* **ESTRATTO DEL TESTO**
··········
LA BUFALA: CINA ACQUISTA POSTE ITALIANE
Febbraio 6, 2016POSTE ITALIANE venduta alla Cina – Gazzetta della Sera è un sito di bufale pertanto tutti gli articoli che partono da li sono inventati, anche se stavolta si tratta piuttosto di un titolo esagerato, che non rispecchia il contenuto dell’articolo. Basta leggere le prime righe già nell’anteprima “diventerà gialla non solo nell’insegna”, per capire che nessun giornalista accreditato avrebbe mai utilizzato questa battuta infelice per annunciare un cambiamento nella proprietà di un azienda come Poste Italiane.
Di fatto oltre il titolo eclatante che annuncia una vendita totale di Poste Italiane e un sottotitolo “discutibile” il resto è un articolo copiato da questa pagina del Sole 24 Ore dove si legge chiaramente della una volontà da parte di un fondo di investimenti cinesi di ” rilevare una quota, tra il 2 e il 5%, della società dei recapiti”. Sappiamo tutti che la “proprietà” di una azienda si acquisisce rilevandone la maggioranza azionaria ovvero il 51% e non certo con una quota cosi bassa.
Di fatto invece la maggioranza delle azioni di Poste Italiane è italiana ed in particolar modo il 64,7% delle azioni sono di proprietà del Ministero dell’Economia e delle Finanze Italiane. Si tratta quindi dell’ennesimo caso di disinformazione che sfrutta la cattiva abitudine degli internauti di fermarsi alla lettura del titolo di qualsiasi link senza leggerne il contenuto, ma limitandosi a condividerlo sui propri profili facebook manifestando indignazione per l’ennesima notizia falsa.
ECCO IL TESTO INTEGRALE DELLA BUFALA:
ITALIA SVENDUTA. CINA ACQUISTA POSTE ITALIANE: SI CHIUDERÀ’ ENTRO OTTOBRE
Un altro pezzo importante dell’Italia è stato ceduto, anzi no: SVENDUTO alla Cina.
Poste Italiane ormai non è più di nostra proprietà e di Italiana ha ben poco ormai… Potremmo quasi chiamarle Poste Cinesi ma forse sarebbe troppo duro da sostenere il raffronto…
Entro Ottobre tutto questo sarà ufficiale e Poste saranno nelle mani di Pechino.
··········
* **MATERIALE ELENCATO**
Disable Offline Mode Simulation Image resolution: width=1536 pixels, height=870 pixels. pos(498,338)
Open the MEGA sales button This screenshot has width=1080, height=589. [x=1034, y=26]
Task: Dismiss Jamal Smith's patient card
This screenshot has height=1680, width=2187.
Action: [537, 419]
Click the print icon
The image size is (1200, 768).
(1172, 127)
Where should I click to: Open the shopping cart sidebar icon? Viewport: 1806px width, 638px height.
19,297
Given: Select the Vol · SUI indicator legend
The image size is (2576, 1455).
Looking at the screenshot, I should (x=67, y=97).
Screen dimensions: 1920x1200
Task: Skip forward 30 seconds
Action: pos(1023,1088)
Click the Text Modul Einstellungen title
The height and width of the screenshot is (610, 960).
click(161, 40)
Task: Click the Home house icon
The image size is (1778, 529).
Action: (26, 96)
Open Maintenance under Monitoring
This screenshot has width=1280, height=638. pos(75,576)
··········
* **COMPITO 1**
Nell'articolo sulla bufala di Poste Italiane, quale percentuale delle azioni della società appartiene al Ministero dell'Economia e delle Finanze?
* **COMPITO 2**
Prosegui l'articolo sulla bufala di Poste Italiane partendo dall'ultima frase riportata.

* **RISULTATO ESERCIZIO 1**
Il 64,7% delle azioni.

* **RISULTATO ESERCIZIO 2**
Non bastavano i tanti negozi Made in Cina presenti in vari angoli delle nostre città e forse non bastavano neppure le importazioni di pomodoro cinese…Ora gli abbiamo regalato anche le Poste… Alla fine di tutta questa crisi, resterà qualcosa di italiano? O magari si venderanno anche noi cittadini al primo offerente? Vuoi che questi non ci barattino con l’ISIS in cambio della loro immunità?! Mah… sta di fatto che ci stiamo sbriciolando pezzo pezzo pezzo, ci stiamo privando della nostra identità.
Lunedì, infatti, verranno pubblicate dagli analisti delle banche del consorzio di collocamento le ricerche che consentiranno di fissare le prime valutazioni della società, facendo scattare la cosiddetta fase di pre-marketing che durerà per tutta la settimana.La cosa che più sconcerta è che la privatizzazione delle PI alla Cina è stata considerata come un’ ancora di salvezza. In questo modo le Poste Italiana saranno in grado di mantenere gli impegni presi ed assicureranno una crescita cospicua. Ma siamo certi?
L’ unica cosa certa è che, oggi come oggi, anche le Poste Italiane ci hanno abbandonato come se fosse merce di scambio e sono state cedute al prezzo di qualche accordo ai Cinesi…
Resterà qualcosa di Italiano in Italia?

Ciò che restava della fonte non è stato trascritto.